Prepare the Aerospike Cluster Configuration

The Aerospike Kubernetes Operator GitHub repo contains example YAML configuration files for the cluster deployment. These files are located in the main Aerospike Kubernetes Operator repository.

The use case for your cluster helps you determine which configuration parameters you need to set in the custom resource (CR) file.

Configure Persistent Storage

The Aerospike Operator is designed to work with dynamically-provisioned storage classes. Aerospike Server pods may have different storage volumes associated with each service.

Persistent storage on the pods uses these storage class provisioners.

Apply a sample storage class based on your Kubernetes environment:

  • EKS: kubectl apply -f eks_ssd_storage_class.yaml
  • GCE: kubectl apply -f gce_ssd_storage_class.yaml
  • Microk8s: kubectl apply -f microk8s_filesystem_storage_class.yaml

See Storage Provisioning for more details on configuring persistent storage.

Create Secrets

Next, create Secrets to set up features like the license file (features.conf), Aerospike authentication, TLS, and the cluster admin password. See the Manage TLS Certificates section for more details.

The example secrets directory includes a collection of example TLS certificates, security credentials, and more. Download these files into a local folder called secrets, then apply them as a Kubernetes Secret:

kubectl  -n aerospike create secret generic aerospike-secret --from-file=secrets

Create a Secret containing the password for the Aerospike cluster admin:

kubectl  -n aerospike create secret generic auth-secret --from-literal=password='admin123'

Create Aerospike Cluster Custom Resource (CR)

Refer to the cluster configuration settings for details on the Aerospike cluster custom resource (CR) file. You can find sample Aerospike cluster CR files for different configurations in the main Aerospike Kubernetes Operator repository.

You can edit the CR file at any time to make changes and manage the Aerospike cluster.

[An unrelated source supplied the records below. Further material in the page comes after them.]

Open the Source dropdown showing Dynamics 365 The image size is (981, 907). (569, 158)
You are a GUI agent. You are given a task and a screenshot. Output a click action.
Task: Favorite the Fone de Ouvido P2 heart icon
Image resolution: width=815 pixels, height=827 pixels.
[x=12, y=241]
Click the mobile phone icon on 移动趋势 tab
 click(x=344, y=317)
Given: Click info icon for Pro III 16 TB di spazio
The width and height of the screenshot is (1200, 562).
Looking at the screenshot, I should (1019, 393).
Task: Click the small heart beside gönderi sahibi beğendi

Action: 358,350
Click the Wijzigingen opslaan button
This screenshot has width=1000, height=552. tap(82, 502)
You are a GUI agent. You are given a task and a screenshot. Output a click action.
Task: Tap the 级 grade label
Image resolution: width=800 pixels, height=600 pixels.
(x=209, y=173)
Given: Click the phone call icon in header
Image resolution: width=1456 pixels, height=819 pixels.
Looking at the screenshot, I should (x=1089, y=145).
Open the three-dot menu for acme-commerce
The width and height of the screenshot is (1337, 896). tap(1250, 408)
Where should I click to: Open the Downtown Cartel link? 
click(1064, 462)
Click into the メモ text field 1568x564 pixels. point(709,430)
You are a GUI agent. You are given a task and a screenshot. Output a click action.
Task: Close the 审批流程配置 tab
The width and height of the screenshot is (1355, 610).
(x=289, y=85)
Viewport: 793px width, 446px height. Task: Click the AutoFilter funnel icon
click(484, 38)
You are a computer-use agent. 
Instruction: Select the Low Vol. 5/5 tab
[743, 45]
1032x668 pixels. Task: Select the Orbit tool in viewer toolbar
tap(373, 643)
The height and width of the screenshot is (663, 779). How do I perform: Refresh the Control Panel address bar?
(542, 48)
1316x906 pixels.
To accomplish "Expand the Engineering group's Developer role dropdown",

Deploy the Aerospike Cluster

Use the custom resource YAML file you created to deploy an Aerospike cluster. If you don't have a custom resource file, you can choose one of the sample files in the main Aerospike Kubernetes Operator repository.

For example, to use the dim_nostorage_cluster_cr.yaml file, download it and apply it to your cluster with:

kubectl apply -f dim_nostorage_cluster_cr.yaml

Verify Cluster Status

Use kubectl get statefulset to ensure the aerospike-kubernetes-operator creates the StatefulSets for the custom resource.

$ kubectl get statefulset -n aerospike
aerocluster-0 2/2 24s

Use kubectl get pods to check the pods to confirm the status. This step may take time as the pods provision resources, initialize, and become ready. Wait for the pods to switch to the Running state before you continue.

$ kubectl get pods -n aerospike
aerocluster-0-0 1/1 Running 0 48s
aerocluster-0-1 1/1 Running 0 48s

If the Aerospike cluster pods do not switch to Running status in a few minutes, please refer to the Troubleshooting Guide.